_EXTRACT PROVIDED:_
MeshFu

MeshFu a library that uses assimp to generate compressed, optimised meshes. These lightweight (small size, preprocessed) meshes can then be loaded by libMeshfu at runtime without having to link against assimp and the memory and computational overhead that entails. On the display end, only VBOs are used, with an abstract wrapper that supports both native cinder VBOs and bloomtimes excellent cinder-glkit VBOs.

It is important to note that a fork of assimp is needed for the mesh packing utility (I make use of morph targets, which are not in the master build for assimp) and that the example code require forked versions of cinder/cinder_es2 as well (small changes related to how the shader is interfaced with). See Building base libraries below for more info.

Mesh packing? Why?

Assimp is superb, but in my test cases I found it unsuitable for use on iOS. It generates a large binary which is statically linked against, and it provides many features that are not needed if you just need to load a mesh and display it. Also, assimp provides many excellent mesh optimisation routines - however, there is no need to evaluate these at runtime, and can be expensive for larger meshes. Also, raw mesh data - especially in collada format - is large.

The MeshPacker uses assimp to load and optimise a mesh, then writes it out as an easily parsable, gzip compressed text stream that can be read by libMeshfu, which is lightweight and has no dependency on Assimp.

GPU-based skinning

The example projects provided demo GPU-based skinning. Here, geometry, bone indices and weights are loaded into a VBO, and at runtime the GPU evaluates vertex positions by examining the node matrices only - all the vertex computation happens in the shader. The DesktopApp example uses native cinder VBOs for the job, and the GlkitApp uses the bloomtime glkit VBOs.

Building

MeshPacker

There is an xcode project in MeshPacker for building the mesh packing utility. Alternativey, you can use the cmake script for building it along with an example app:

export Boost_DIR = <your cinder root>/boost
mkdir build
cd build
ccmake ../src
<fill in your cinder_ROOT, assimp_ROOT values here>
make

Demo apps

The desktop version of the app is here: meshFuDesktopAppExample - open up the corresponding xcode file, fill in your cinder root and build

The glkit version of the app is here: meshFuGlkitAppExample - open up the corresponding xcode file, fill in your cinder root, update the location of the glkit block to wherever you have it and build

How to use

Converting Meshes

MeshPacker will convert a mesh like this:

MeshPacker inputMesh.dae

and will spit out

inputMesh.dae.cmf

Under the hood, all we are doing is:

#include "ModelWranglerAssimp.h"

std::string filename("inputMesh.dae");
std::string target = filename + ".cmf";

MeshFu::ModelWranglerAssimp loader(fileName);
  
ogzstream out;
out.open(target.c_str());
loader.write(out);
out.close();

Loading and displaying meshes

In your init/setup routine:

#include "MeshFuModelWrangler.h"

std::string modelPath("inputMesh.dae.cmf")

_SUPPLIED DATA:_
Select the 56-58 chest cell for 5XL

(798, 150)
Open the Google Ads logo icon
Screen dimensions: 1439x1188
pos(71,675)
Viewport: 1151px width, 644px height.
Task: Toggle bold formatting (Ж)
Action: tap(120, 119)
==
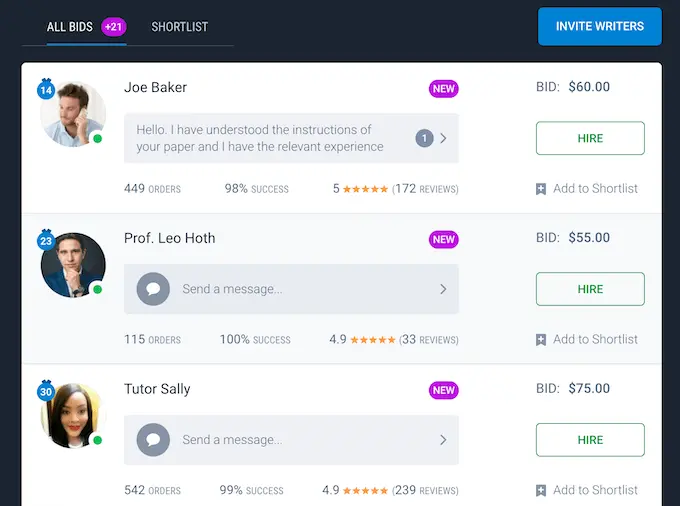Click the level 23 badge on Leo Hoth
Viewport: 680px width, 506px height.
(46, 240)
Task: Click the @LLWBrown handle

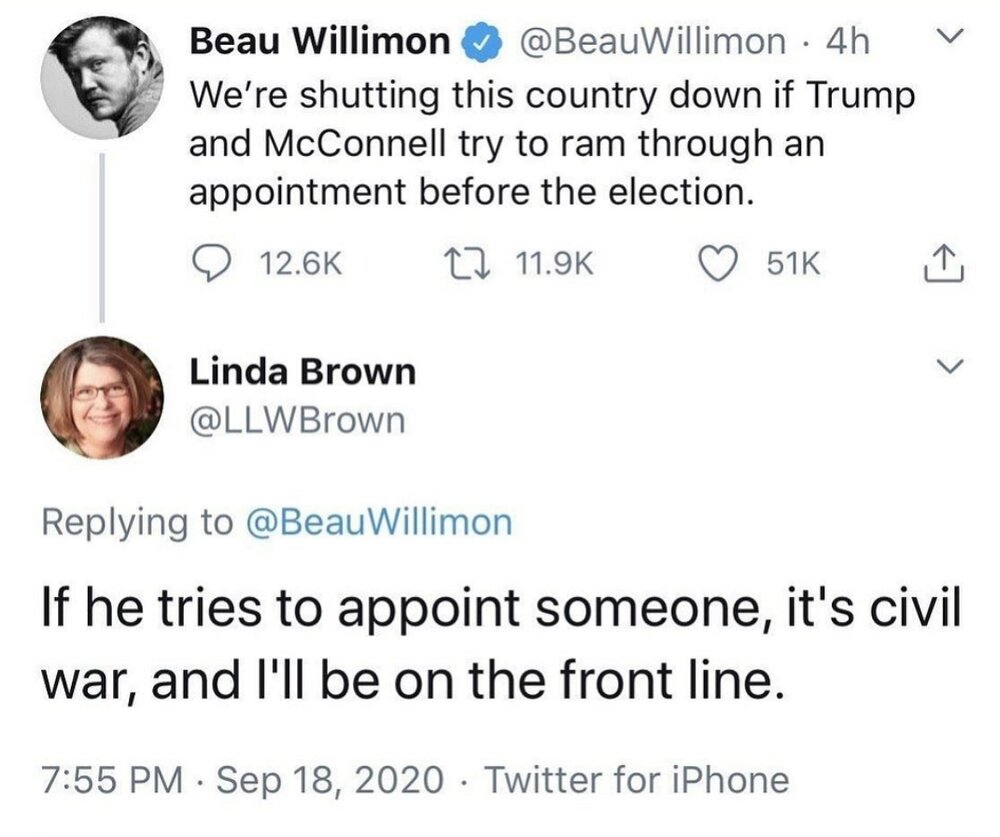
---
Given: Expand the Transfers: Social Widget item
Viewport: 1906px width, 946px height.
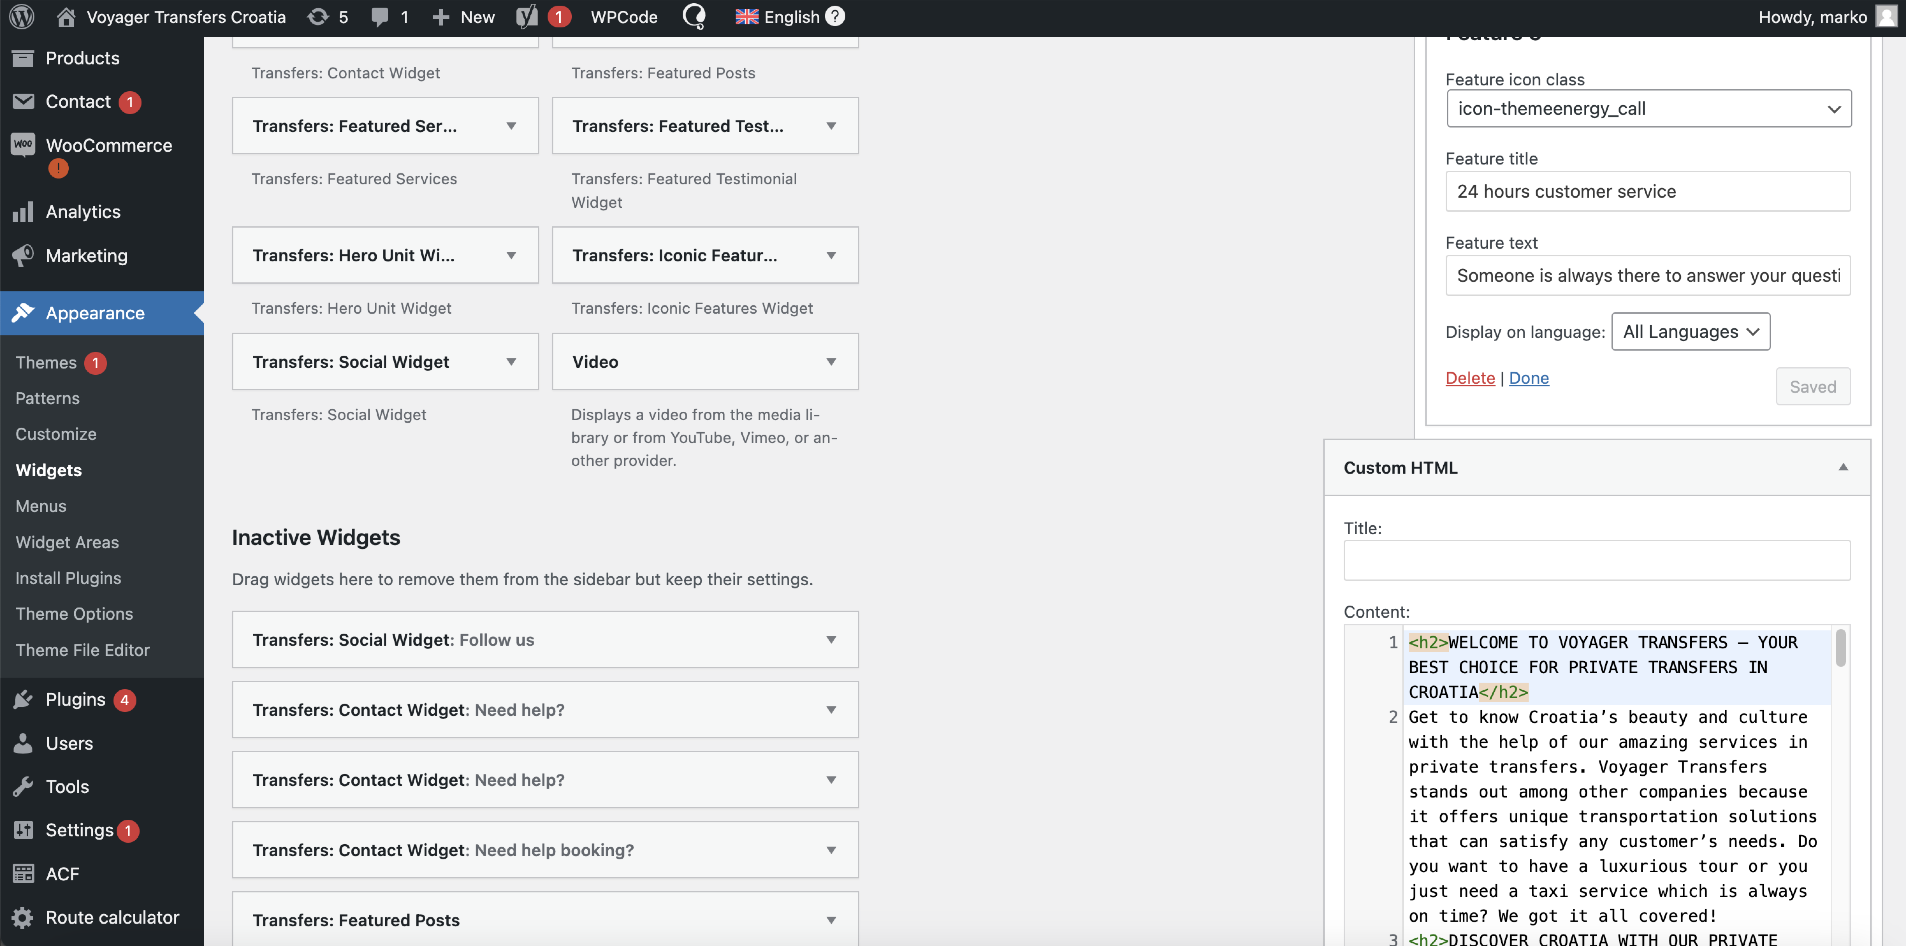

_REQUEST 1:_ According to the MeshFu page, why does the mesh packing utility need a fork of assimp?
_REQUEST 2:_ Please extend the MeshFu page from the point where it stops.
The records have nothing to do with this work.

_OUTPUT 1:_ It uses morph targets, which are not in the master build of assimp.

_OUTPUT 2:_
MeshFu::ModelWrangler mLoader = MeshFu::ModelWrangler( modelPath );
igzstream testIn;
testIn.open(modelPath.c_str());
mLoader.read(testIn);
testIn.close();
mLoader.buildAll();

And in your draw routine:

mLoader.draw();

It is important to note that at the moment, we are assuming that the loaded meshes are completely skinned. Any vertices that are not bound to a bone will be rendered in the rest position. Fixing this is on the TODO list :)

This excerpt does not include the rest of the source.